Mixture and Non Mixture Parametric Cure Models to Estimate Cure Indicators.
Vignette_tneh
Juste Goungounga, Olayidé Boussari, Laura Botta, Valérie Jooste
library(curesurv)
#> Le chargement a nécessité le package : stringr
#> Le chargement a nécessité le package : survival
How to analyse survival data using Time-To-Null exccess hazard model (TNEH model)
Additive hazard assumption in net survival setting
When the cause of death is unknown, the most common method to estimate the cancer-related survival is net survival. Its estimation assumes that the observed hazard $\lambda_{obs}$ is equal to the sum of the known background mortality hazard in the general population $\lambda_{pop}$ (obtained from national Statistic Institutes such as INSEE in France) and the excess hazard (due to cancer) $\lambda_{exc}$. For one individual $i$, this relation can be expressed as:
$$ \lambda_{obs}(t_i|z_i) = \lambda_{pop}(t_i+a_i|z_{Pi}) + \lambda_{exc}(t_i|z_i) $$ where $Z_P\subset Z$.

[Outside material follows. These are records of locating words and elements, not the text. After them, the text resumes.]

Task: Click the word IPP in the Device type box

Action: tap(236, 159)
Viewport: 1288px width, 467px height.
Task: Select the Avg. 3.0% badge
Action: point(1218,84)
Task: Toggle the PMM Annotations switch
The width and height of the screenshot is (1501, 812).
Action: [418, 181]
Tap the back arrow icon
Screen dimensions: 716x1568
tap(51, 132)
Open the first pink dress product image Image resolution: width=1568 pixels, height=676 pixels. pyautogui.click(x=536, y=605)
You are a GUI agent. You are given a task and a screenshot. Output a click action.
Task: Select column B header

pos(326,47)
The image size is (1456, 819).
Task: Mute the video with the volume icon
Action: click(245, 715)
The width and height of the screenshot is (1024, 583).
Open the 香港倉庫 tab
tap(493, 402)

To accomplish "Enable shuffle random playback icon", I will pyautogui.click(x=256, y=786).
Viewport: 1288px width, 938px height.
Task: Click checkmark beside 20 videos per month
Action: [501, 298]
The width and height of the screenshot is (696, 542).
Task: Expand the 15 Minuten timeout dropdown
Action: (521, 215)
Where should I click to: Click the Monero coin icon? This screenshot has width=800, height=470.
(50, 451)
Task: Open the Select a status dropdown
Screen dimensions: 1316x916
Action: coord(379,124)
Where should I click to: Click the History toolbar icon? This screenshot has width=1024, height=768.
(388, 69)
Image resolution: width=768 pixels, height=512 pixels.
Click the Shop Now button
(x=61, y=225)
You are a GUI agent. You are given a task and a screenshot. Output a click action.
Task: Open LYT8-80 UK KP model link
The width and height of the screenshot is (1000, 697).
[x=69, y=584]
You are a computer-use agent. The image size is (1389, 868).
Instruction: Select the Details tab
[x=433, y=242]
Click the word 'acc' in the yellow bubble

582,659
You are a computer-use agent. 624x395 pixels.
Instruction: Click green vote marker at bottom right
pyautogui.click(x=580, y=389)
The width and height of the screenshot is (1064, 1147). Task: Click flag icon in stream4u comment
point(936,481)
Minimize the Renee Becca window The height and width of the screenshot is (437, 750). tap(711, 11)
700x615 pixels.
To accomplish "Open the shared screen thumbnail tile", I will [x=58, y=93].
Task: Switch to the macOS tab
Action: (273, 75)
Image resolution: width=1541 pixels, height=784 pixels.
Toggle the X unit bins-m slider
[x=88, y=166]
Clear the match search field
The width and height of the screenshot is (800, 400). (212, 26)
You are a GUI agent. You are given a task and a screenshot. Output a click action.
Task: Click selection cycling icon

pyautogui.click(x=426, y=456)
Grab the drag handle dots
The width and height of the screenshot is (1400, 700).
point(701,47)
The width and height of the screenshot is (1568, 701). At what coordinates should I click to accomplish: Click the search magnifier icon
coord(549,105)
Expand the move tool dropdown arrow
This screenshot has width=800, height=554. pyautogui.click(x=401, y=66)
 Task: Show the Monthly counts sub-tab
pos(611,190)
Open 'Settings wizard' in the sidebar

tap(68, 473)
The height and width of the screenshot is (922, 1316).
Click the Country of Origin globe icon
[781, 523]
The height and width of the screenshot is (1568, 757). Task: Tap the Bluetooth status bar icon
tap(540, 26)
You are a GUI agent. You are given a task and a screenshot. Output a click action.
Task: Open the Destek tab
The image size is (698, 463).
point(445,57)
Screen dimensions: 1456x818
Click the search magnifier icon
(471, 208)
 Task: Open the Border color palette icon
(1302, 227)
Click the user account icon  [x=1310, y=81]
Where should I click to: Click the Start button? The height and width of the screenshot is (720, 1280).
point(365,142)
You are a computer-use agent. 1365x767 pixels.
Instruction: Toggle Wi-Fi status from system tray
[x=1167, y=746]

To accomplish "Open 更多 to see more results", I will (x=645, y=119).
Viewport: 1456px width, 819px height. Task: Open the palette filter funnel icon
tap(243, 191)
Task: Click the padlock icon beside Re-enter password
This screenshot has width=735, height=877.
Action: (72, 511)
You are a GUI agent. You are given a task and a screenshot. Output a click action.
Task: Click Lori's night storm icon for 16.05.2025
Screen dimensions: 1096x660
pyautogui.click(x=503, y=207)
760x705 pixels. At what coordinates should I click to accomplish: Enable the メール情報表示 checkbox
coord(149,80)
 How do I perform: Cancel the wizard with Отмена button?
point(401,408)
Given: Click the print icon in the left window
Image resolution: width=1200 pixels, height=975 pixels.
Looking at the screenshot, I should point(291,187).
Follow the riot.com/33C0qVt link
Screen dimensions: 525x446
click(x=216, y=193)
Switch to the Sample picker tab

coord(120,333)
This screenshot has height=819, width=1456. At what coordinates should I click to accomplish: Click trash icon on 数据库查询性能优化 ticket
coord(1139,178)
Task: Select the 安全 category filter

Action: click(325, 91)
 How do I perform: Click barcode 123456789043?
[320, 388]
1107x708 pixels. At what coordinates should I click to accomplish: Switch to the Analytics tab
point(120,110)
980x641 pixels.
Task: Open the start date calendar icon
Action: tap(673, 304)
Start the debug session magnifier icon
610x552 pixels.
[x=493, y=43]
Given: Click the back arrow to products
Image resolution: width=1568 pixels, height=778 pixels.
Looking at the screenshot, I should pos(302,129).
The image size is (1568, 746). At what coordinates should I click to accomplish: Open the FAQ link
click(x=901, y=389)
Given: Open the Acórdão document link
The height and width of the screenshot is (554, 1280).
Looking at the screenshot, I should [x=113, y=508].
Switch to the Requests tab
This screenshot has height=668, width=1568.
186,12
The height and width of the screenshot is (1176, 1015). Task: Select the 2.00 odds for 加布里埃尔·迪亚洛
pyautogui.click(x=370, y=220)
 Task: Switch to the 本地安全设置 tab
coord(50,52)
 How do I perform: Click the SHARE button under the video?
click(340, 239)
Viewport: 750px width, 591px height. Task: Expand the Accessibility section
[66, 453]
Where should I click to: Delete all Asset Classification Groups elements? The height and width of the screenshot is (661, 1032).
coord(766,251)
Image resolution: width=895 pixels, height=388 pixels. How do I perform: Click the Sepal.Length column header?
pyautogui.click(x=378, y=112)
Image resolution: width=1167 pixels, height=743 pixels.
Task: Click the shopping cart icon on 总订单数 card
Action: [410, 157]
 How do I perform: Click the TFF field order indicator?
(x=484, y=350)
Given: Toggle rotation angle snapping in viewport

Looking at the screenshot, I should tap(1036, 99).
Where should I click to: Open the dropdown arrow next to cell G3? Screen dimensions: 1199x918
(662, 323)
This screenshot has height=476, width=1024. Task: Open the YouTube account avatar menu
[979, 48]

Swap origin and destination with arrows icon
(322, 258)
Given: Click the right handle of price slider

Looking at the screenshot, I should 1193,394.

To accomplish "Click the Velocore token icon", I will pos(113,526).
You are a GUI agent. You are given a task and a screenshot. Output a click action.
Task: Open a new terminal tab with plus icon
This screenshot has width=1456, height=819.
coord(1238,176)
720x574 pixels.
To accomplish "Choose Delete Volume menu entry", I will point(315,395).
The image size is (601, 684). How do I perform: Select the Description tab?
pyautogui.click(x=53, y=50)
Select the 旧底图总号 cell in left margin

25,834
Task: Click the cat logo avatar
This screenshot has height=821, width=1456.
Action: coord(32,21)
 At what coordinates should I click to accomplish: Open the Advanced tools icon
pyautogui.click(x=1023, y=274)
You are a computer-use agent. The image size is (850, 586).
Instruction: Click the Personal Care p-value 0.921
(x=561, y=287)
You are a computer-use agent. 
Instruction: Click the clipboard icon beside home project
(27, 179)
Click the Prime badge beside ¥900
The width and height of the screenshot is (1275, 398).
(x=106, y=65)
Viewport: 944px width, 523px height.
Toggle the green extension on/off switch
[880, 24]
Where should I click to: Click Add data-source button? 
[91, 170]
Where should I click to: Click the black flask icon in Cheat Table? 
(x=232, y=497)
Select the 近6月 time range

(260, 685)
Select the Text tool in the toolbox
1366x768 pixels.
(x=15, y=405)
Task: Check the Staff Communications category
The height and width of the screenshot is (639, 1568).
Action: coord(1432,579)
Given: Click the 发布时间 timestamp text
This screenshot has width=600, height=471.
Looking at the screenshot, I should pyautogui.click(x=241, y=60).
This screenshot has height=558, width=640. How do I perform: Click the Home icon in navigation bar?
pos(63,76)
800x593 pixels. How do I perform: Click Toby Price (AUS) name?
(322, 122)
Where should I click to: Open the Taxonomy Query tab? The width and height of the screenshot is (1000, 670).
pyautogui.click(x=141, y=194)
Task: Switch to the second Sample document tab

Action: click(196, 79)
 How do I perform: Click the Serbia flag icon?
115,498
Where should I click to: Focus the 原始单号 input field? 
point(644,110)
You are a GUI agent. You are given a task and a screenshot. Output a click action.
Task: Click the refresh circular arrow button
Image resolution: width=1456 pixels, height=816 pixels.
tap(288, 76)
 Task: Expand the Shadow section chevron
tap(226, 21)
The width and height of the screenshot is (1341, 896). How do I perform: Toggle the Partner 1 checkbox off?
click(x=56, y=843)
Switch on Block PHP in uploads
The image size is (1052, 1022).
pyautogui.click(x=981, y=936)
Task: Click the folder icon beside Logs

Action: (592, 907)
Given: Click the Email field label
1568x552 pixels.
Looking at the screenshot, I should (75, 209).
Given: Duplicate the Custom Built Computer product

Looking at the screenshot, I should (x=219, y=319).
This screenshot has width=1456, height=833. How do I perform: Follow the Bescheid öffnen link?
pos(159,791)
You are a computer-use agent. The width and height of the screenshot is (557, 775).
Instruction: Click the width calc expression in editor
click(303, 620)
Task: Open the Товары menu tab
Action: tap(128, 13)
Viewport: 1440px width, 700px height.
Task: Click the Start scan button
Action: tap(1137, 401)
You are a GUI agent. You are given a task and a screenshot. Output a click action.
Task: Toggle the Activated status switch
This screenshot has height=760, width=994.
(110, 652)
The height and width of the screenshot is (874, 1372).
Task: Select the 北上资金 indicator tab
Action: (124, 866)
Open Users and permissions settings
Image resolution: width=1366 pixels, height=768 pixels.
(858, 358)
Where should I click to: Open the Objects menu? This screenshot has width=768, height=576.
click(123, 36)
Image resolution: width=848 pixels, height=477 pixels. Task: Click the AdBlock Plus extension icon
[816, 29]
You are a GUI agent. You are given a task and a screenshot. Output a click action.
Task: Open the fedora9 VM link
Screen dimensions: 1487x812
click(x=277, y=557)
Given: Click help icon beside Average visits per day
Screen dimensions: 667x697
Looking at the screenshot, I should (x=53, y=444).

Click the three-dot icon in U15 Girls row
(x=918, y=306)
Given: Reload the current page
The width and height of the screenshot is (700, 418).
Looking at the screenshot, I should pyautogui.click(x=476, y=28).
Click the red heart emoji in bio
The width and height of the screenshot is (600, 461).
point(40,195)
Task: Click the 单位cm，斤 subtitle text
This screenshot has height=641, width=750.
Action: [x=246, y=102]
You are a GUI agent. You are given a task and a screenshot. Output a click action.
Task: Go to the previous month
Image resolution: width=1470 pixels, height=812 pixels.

The cumulative observed hazard can be written as: $$ \Lambda_{obs}(t) = \Lambda_{pop}(t+a) + \Lambda_{exc}(t) $$ and the net survival is obtained as following: $$ S_{n}(t) = \exp(-\Lambda_{exc}(t)) $$
TNEH model
The TNEH model is a relatively recent excess hazard model developed by Boussari et al. $\$
The particularity of this model is that it enables the estimation, at the same time as the classical parameters of a model of the excess rate, of a quantity which is obtained by post-estimation by the classical models: it concerns the time after which the excess rate becomes null i.e. the cure point.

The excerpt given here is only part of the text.